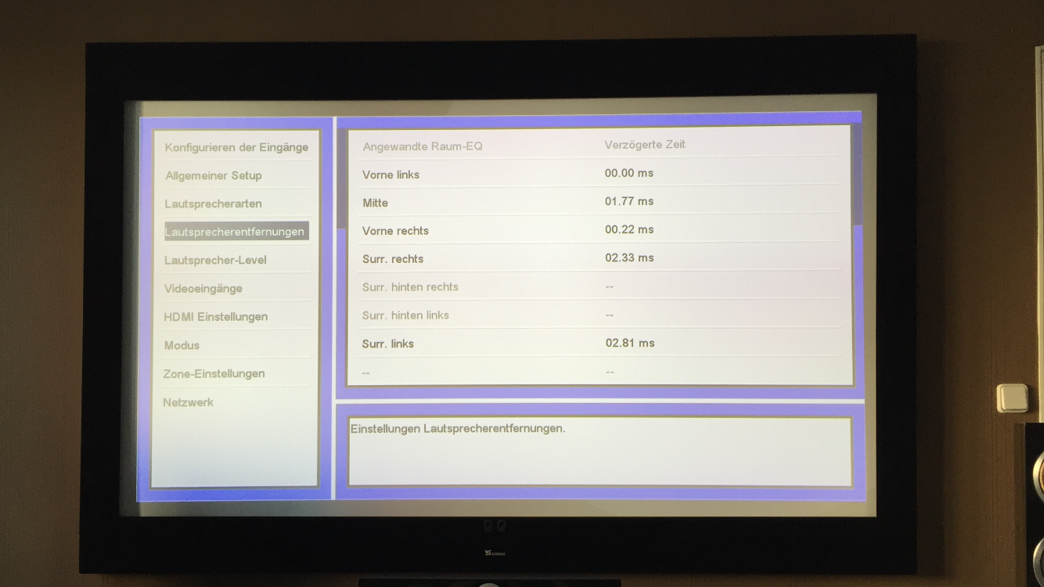Open HDMI Einstellungen menu

tap(215, 317)
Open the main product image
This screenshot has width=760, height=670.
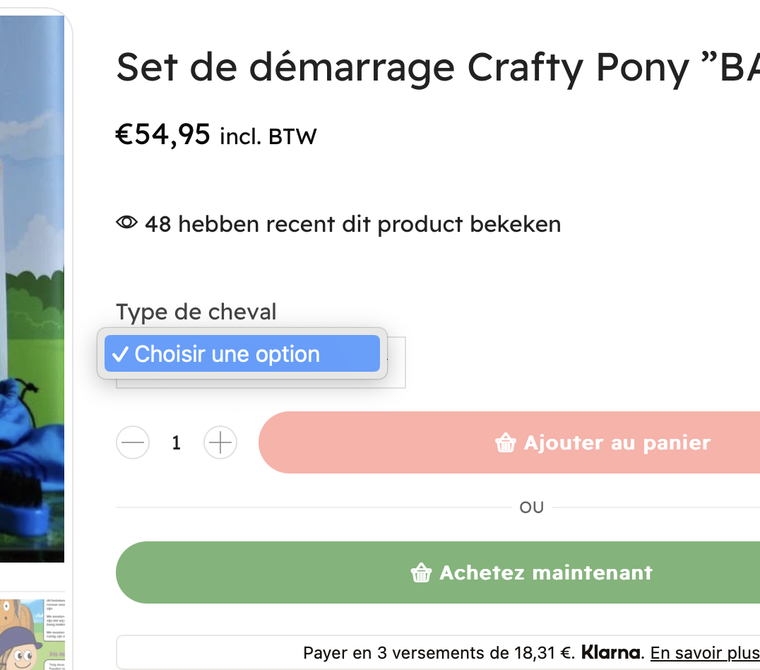tap(32, 288)
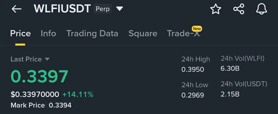
Task: Open the Last Price type dropdown
Action: 47,59
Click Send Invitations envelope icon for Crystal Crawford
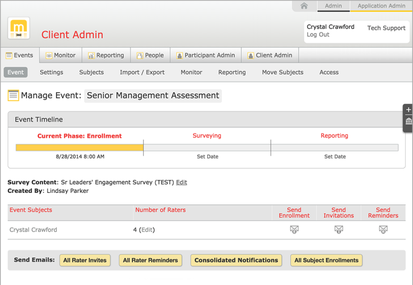 (338, 229)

▶ _What the exercise asks_
Extract the text of each entry above word for word, and leave the pictures out of your answer.

▶ _Response to the task_
Open HDMI Einstellungen menu

tap(215, 317)
Open the main product image
This screenshot has width=760, height=670.
tap(32, 288)
Task: Open the Last Price type dropdown
Action: 47,59
Click Send Invitations envelope icon for Crystal Crawford
 (338, 229)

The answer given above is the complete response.